Hay recuerdos que uno guarda sin saber en ese momento que algún día tendrán un valor enorme. A veces son cosas pequeñas, momentos que duran apenas unos minutos y que, mientras suceden, parecen formar parte de cualquier día. Sin embargo, cuando pasan los años, alguien los recuerda y entonces entiendes que aquella escena significó mucho más de lo que imaginabas.
Uno de esos recuerdos está relacionado con un cumpleaños.
Una amiga y su madre decidieron hacerme un pastel. Puede parecer algo sencillo, incluso algo que muchas personas consideran normal en un cumpleaños, pero para mí no lo era. Nunca me habían hecho una torta de cumpleaños. Aquella vez, quisieron tener un gran detalle y prepararon algo especialmente para mí.
Cuando la vi, me emocioné, no pude evitarlo…terminé llorando.
Quizá ellos esperaban que me alegrara, que hiciera alguna de mis bromas o que simplemente agradeciera el gesto. Pero no tienen idea lo que ese gesto logró cambiar dentro de mí. Probablemente no imaginaban que terminaría llorando de emoción, pero hay detalles que llegan más profundo de lo que parece.
Para mí aquel pastel no era simplemente cualquier cosa. Era saber que alguien había pensado en mí. Era saber que alguien lejano a mi familia quiso hacer algo para verme feliz. Era sentirme importante para otros. Y quizá, después de tantos años en los que mi vida había estado rodeado de preocupaciones, tratamientos y personas pendientes de mi salud, recibir algo tan sencillo y tan bonito consiguió tocar una parte de mí que no siempre mostraba.
Yo podía ser el muchacho de las bromas, el que se enamoraba fácilmente, el que hacía alguna ocurrencia y conseguía que los demás se rieran. Podía aparentar que todo estaba bien y seguir adelante como si nada. Pero eso no significaba que no sintiera profundamente las cosas.
También podía emocionarme, podía llorar… y, aquella vez lo hice.
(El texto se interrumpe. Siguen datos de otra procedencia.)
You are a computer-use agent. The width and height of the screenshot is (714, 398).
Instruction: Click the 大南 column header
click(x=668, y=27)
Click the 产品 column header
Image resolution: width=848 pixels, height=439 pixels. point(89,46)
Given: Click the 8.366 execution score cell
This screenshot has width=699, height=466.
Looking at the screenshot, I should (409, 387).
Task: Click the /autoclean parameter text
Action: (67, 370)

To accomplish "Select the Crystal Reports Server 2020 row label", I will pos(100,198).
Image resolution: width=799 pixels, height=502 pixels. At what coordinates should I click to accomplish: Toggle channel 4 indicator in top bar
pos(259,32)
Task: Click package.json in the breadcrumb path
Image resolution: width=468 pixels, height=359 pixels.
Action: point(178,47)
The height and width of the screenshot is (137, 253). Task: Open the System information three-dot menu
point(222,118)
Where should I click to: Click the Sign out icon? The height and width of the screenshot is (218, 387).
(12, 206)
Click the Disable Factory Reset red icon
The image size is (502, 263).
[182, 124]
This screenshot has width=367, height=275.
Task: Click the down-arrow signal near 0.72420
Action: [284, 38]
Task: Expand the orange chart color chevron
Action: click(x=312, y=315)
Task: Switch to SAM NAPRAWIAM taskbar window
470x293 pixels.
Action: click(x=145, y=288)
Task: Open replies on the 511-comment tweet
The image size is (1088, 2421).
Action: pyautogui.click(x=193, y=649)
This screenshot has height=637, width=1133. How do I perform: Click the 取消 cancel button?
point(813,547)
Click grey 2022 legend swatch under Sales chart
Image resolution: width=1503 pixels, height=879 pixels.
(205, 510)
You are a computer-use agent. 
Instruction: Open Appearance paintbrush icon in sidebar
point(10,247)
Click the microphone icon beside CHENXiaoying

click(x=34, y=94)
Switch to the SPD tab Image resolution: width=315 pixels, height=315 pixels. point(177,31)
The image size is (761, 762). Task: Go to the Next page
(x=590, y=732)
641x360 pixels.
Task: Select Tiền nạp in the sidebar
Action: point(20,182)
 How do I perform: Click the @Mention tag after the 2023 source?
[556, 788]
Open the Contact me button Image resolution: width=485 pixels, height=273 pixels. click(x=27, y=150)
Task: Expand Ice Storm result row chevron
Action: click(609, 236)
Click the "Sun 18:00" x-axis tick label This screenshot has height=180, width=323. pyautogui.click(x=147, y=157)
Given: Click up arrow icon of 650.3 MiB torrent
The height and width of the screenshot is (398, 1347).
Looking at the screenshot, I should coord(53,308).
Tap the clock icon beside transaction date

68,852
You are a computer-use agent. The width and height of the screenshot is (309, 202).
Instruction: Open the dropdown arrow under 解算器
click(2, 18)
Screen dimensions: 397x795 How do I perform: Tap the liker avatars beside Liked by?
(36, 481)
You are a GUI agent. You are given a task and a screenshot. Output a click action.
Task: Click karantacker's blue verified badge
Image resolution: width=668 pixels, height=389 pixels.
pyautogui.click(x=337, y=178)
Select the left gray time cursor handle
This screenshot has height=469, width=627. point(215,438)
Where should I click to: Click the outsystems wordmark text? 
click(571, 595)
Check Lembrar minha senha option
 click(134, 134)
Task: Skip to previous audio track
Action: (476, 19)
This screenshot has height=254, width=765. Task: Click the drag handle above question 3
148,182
Con el tiempo, uno de mis amigos decidió contarle ese recuerdo a mi familia. Así fue como aquella escena terminó llegando hasta quienes me querían, muchos años después. Y ahora entiendo algo que quizá en ese entonces no tenía cavidad en mi: no hacía falta hacer algo enorme para hacerme feliz. Un gesto, una compañía, una risa, un amigo verdadero…
Por eso me gusta imaginar aquella escena tal como ocurrió más tarde: mis amigos alrededor, la torta delante de mí, las risas, las miradas y, en medio de todo aquello, yo intentando contener una emoción que había terminado entre lágrimas al principio del día. Aunque si bien es cierto que luego intenté disimularlo después con alguna broma, porque seguramente no iba a dejar pasar una oportunidad así sin hacer reír a alguien. Pero aquella emoción fue real y lo bonito es que alguien la recordó.
Porque cuando una persona se va, los recuerdos que quedan de ella no siempre son los momentos más grandes. A veces son precisamente estas pequeñas escenas las que sobreviven. Un cumpleaños, una torta, unos amigos y un muchacho que, por unos minutos, simplemente se sintió profundamente querido.
Hoy sé que eso también forma parte de mi historia.